Studio album by Franciscus Henri
- Released: 1998 (re-release)
- Recorded: Sully Studios, Melbourne
- Genre: Children's music
- Label: ABC for Kids

Franciscus Henri chronology
| Hooray for Mister Whiskers (1998) | Mister Whiskers: My Favourite Nursery Rhymes (1998) | Mister Whiskers: Monkey Business (1999) |

= Mister Whiskers: My Favourite Nursery Rhymes =

Mister Whiskers: My Favourite Nursery Rhymes is the 1998 re-release children's album of My Favourite Nursery Rhymes (originally released in 1993) by Franciscus Henri, both under Australian Broadcasting Corporation (ABC) Music's ABC for Kids. It achieved Gold sales certification due to sales in excess of 35,000 units in Australia. Notably, the album contains 23 separate tracks, but 17 of these are medleys ranging between two and four rhymes each, totalling fifty-five for the album, though many only go through a single chorus.
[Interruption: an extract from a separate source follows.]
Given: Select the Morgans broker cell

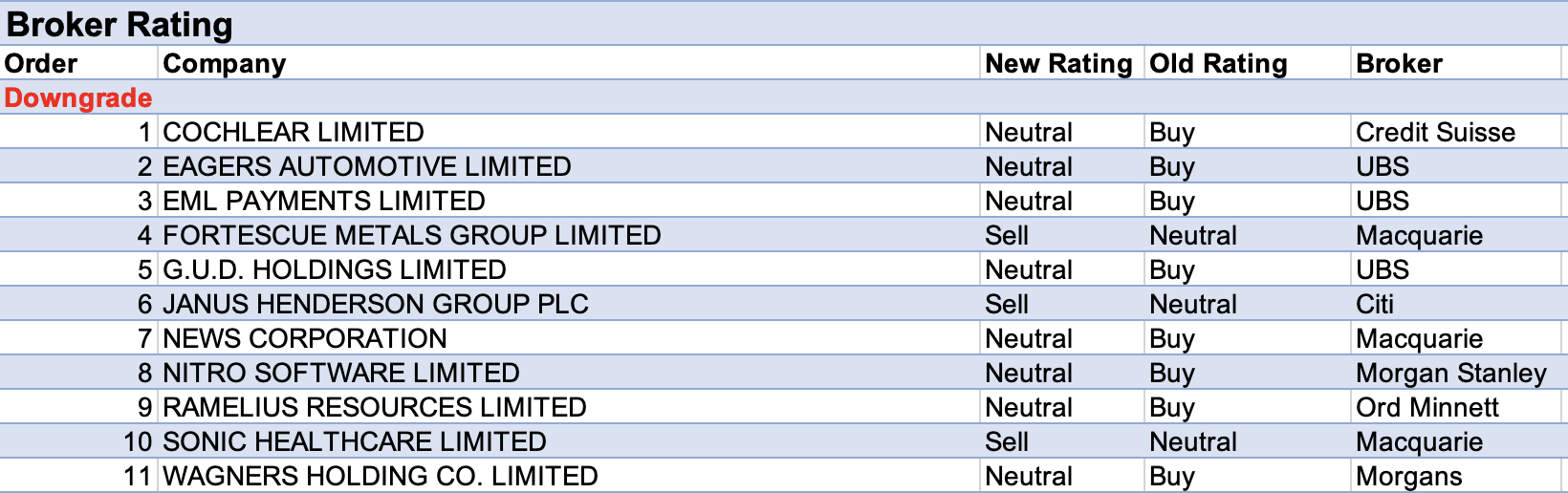Looking at the screenshot, I should 1408,476.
At the ARIA Music Awards of 1994 the original version received a nomination for Best Children's Album.

==Track listing==
1. Medley 1:
  1. "Sing a Song of Sixpence"
  2. "Old King Cole"
  3. "I'm The King of the Castle"
2. "There Was a Crooked Man"
3. Medley 2:
  1. "To Market to Market"
  2. "This Little Pig"
4. "Tom, Tom the Pipers Son"
5. Medley 3:
  1. "Little Bo Peep"
  2. "Mary Had a Little Lamb"
  3. "Baa, Baa Black Sheep"
6. Medley 4:
  1. "Hickory Dickory Dock"
  2. "Three Blind Mice"
  3. "Ring-A-Ring-A-Rosie"
7. "Aikin Drum"
8. Medley 5:
  1. "Jack and Jill"
  2. "Old Mother Hubbard"
  3. "Oh, Where Has My Little Dog Gone?"
9. Medley 6:
  1. "I Have a Dolly Dressed In Blue"
  2. "Polly Put the Kettle On"
10. Medley 7:
  1. "Miss Polly Had a Dolly"
  2. "Hush Little Baby"
  3. "Lady Bird Lady Bird"
11. Medley 8:
  1. "Six Little Ducks"
  2. "Hickety Pickety My Black Hen"
  3. "Goosey, Goosey Gander"
12. Medley 9:
  1. "Rub a Dub, Dub"
  2. "Row, Row, Row Your Boat"
  3. "I Saw a Ship"
13. "Oranges and Lemons"
14. Medley 10:
  1. "There Was an Old Woman"
  2. "Boys and Girls Come Out to Play"
  3. "Georgie Porgie"
15. Medley 11:
  1. "See Saw Marjorie Daw"
  2. "Rock A Bye Baby"
16. Medley 12:
  1. "I Love Little Pussy"
  2. "Three Little Kittens"
  3. "Hey Diddle, Diddle"
  4. "Pussy Cat, Pussy Cat"
17. Medley 13:
  1. "I Had a Little Nut Tree"
  2. "Here We Go Round the Mulberry Bush"
  3. "Mary, Mary, Quite Contrary"
18. Medley 14:
  1. "Twinkle, Twinkle, Little Star"
  2. "Wee Willy Winky"
19. Medley 15:
  1. "Humpty Dumpty"
  2. "Grand Old Duke of York"
  3. "London Bridge Is Falling Down"
20. Medley 16:
  1. "Little Miss Muffet"
  2. "Ipsy Wipsy Spider"
  3. "It's Raining, It's Pouring"
21. "Cock-A-Doodle Doo"
22. Medley 17:
  1. "Muffin Man"
  2. "Pat–A-Cake"
  3. "Simple Simon"
  4. "Pop Goes the Weasel"
23. Yankee Doodle

==Certifications==

| Region | Certification | Certified units/sales |
| Australia (ARIA) | Gold | 35,000^{^} |
^{^} Shipments figures based on certification alone.